The Income Tax Appellate Tribunal (ITAT) Mumbai recently delivered a crucial decision in the case of Ramprasad Kamtaprasad Nigam vs. ITO concerning the imposition of a penalty under Section 271(1)(c) of the Income Tax Act, 1961. The appeal for the Assessment Year 2015-16 challenges the penalty order dated 22/06/2018. This analysis aims to provide insights into the facts of the case, the arguments presented, and the tribunal’s rationale in arriving at its decision.

Background: The appellant filed the return of income for the A.Y. 2015-16, declaring a total income of Rs. 4,67,710. The appellant claimed an exemption under Section 54F for Rs. 32,81,600 related to the purchase of a flat in the Mahakali Nagar SRA project. The Assessing Officer (AO) disallowed the exemption claim during scrutiny, resulting in an addition of Rs. 10,51,830 towards capital gains.

Penalty Proceedings: Subsequently, penalty proceedings under Section 271(1)(c) were initiated, alleging “concealment of particulars of income and furnishing of inaccurate particulars of income.” The AO imposed a minimum penalty of Rs. 2,18,737 on 22/06/2018. The appellant challenged this penalty order before the CIT(A).

CIT(A) Decision: The CIT(A) dismissed the appeal on 16/06/2023, citing the appellant’s failure to respond to notices and effectively prosecute the appeal. The CIT(A) emphasized that penalty under Section 271(1)(c) is a civil liability and willful concealment is not a prerequisite for imposing this civil liability. It was noted that on the date of the Memorandum of Understanding (MoU) execution, the project lacked approval, and the appellant had no title to the flat. The CIT(A) also referred to a jurisdictional High Court decision to support the conclusion.

ITAT Mumbai’s Analysis and Decision: The ITAT, after hearing both parties, examined the merits of the case. The tribunal noted that the appellant did not challenge the substantive addition made upon refusal of the exemption under Section 54F. The crucial question was whether such addition alone could lead to the imposition of a penalty under Section 271(1)(c).

The ITAT referred to the decision of the Hon’ble Supreme Court in Reliance Petroproducts (P) Ltd, emphasizing that a mere denial of a claim for exemption, even if not sustainable in law, does not amount to furnishing inaccurate particulars regarding income. The tribunal held that the appellant had disclosed the amount of capital gains, and the disallowance of the claim for exemption cannot lead to an inference of concealment or furnishing inaccurate particulars.

Implications: The decision by the ITAT Mumbai reinforces the principle that the penalty proceedings are distinct from assessment proceedings. Mere disallowance of a claim, even if not accepted by the Assessing Officer, does not automatically attract a penalty under Section 271(1)(c). The focus remains on whether there was concealment or furnishing of inaccurate particulars, and a denied claim alone is insufficient to establish these conditions.

[Stated goal 1]
Copy the records below exactly as they are, leaving out the pictures.

[Records shown]
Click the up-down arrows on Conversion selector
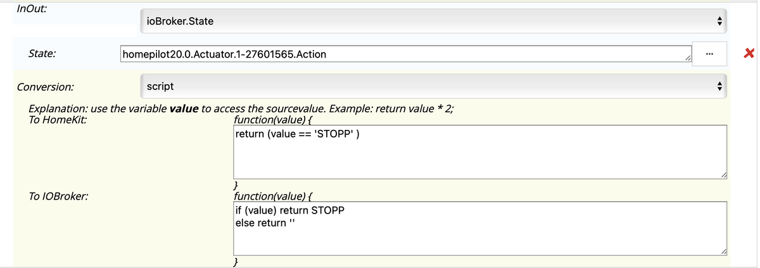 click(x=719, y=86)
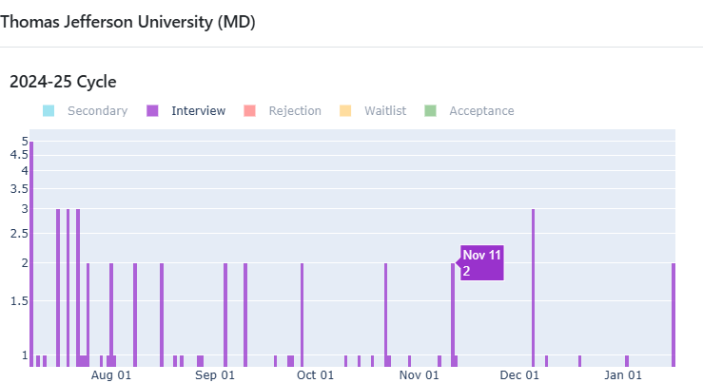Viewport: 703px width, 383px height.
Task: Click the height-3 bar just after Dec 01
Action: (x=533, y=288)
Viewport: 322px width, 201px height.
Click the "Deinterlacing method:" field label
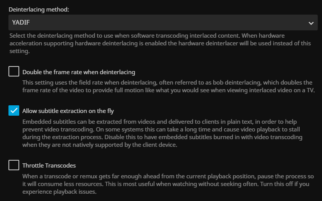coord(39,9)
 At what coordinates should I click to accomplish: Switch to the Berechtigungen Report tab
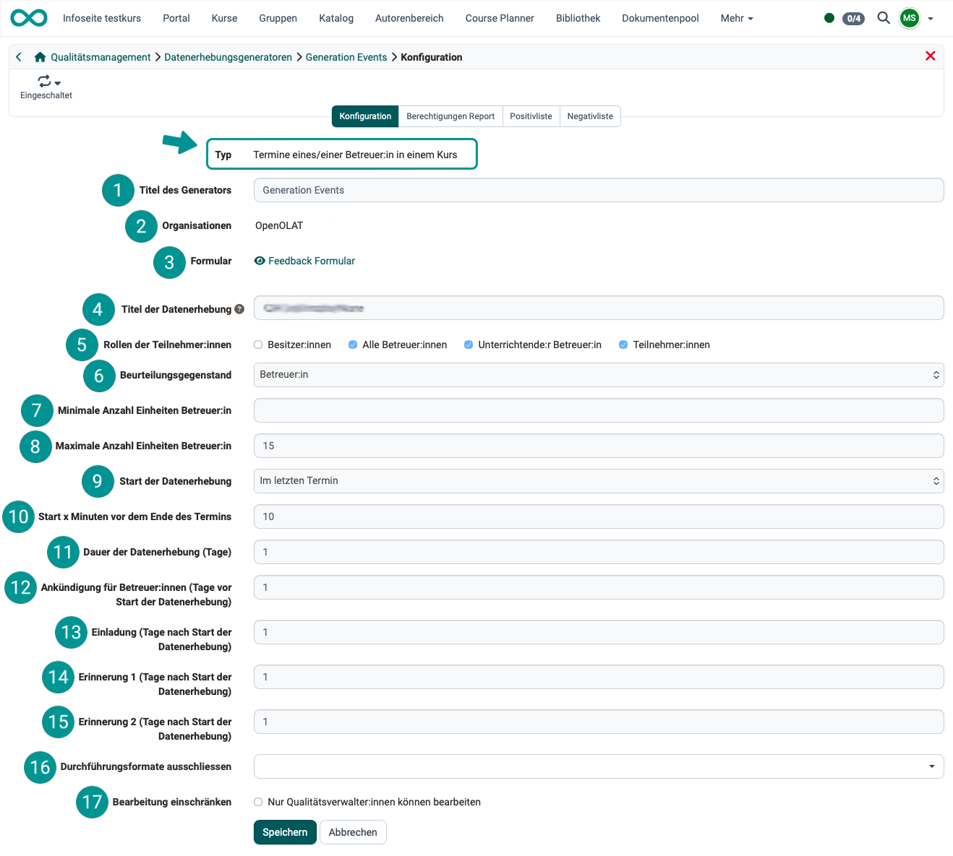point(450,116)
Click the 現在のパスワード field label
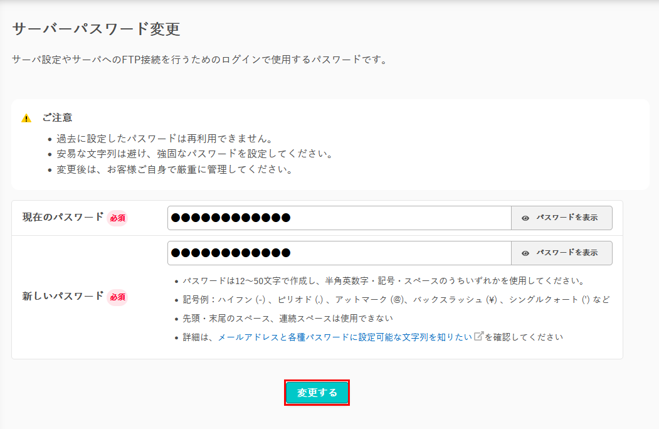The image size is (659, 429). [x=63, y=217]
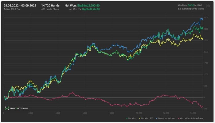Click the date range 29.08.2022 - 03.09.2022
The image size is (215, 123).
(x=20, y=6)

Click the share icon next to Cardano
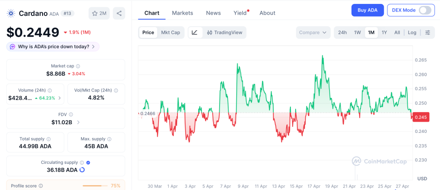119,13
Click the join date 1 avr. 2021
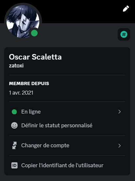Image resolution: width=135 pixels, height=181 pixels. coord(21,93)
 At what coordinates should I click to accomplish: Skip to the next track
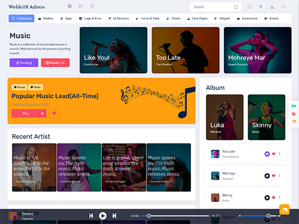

[Stated goal 2]
Using the summary of the ITAT Mumbai penalty ruling, answer:
(a) What total income did the appellant declare in the return for A.Y. 2015-16?
(b) What minimum penalty did the AO impose, and on what date?
(c) Which Supreme Court decision did the ITAT refer to?

[Solution 1]
Click the up-down arrows on Conversion selector
 click(x=719, y=86)
Viewport: 703px width, 383px height.
Task: Click the height-3 bar just after Dec 01
Action: (x=533, y=288)
Viewport: 322px width, 201px height.
Click the "Deinterlacing method:" field label
coord(39,9)
 At what coordinates should I click to accomplish: Switch to the Berechtigungen Report tab
point(450,116)
Click the 現在のパスワード field label
The image size is (659, 429). [x=63, y=217]
Click the date range 29.08.2022 - 03.09.2022
The image size is (215, 123).
(x=20, y=6)

Click the share icon next to Cardano
119,13
Click the join date 1 avr. 2021
Image resolution: width=135 pixels, height=181 pixels. coord(21,93)
 At what coordinates should I click to accomplish: Skip to the next track

[Solution 2]
(a) Rs. 4,67,710
(b) Rs. 2,18,737, on 22/06/2018
(c) Reliance Petroproducts (P) Ltd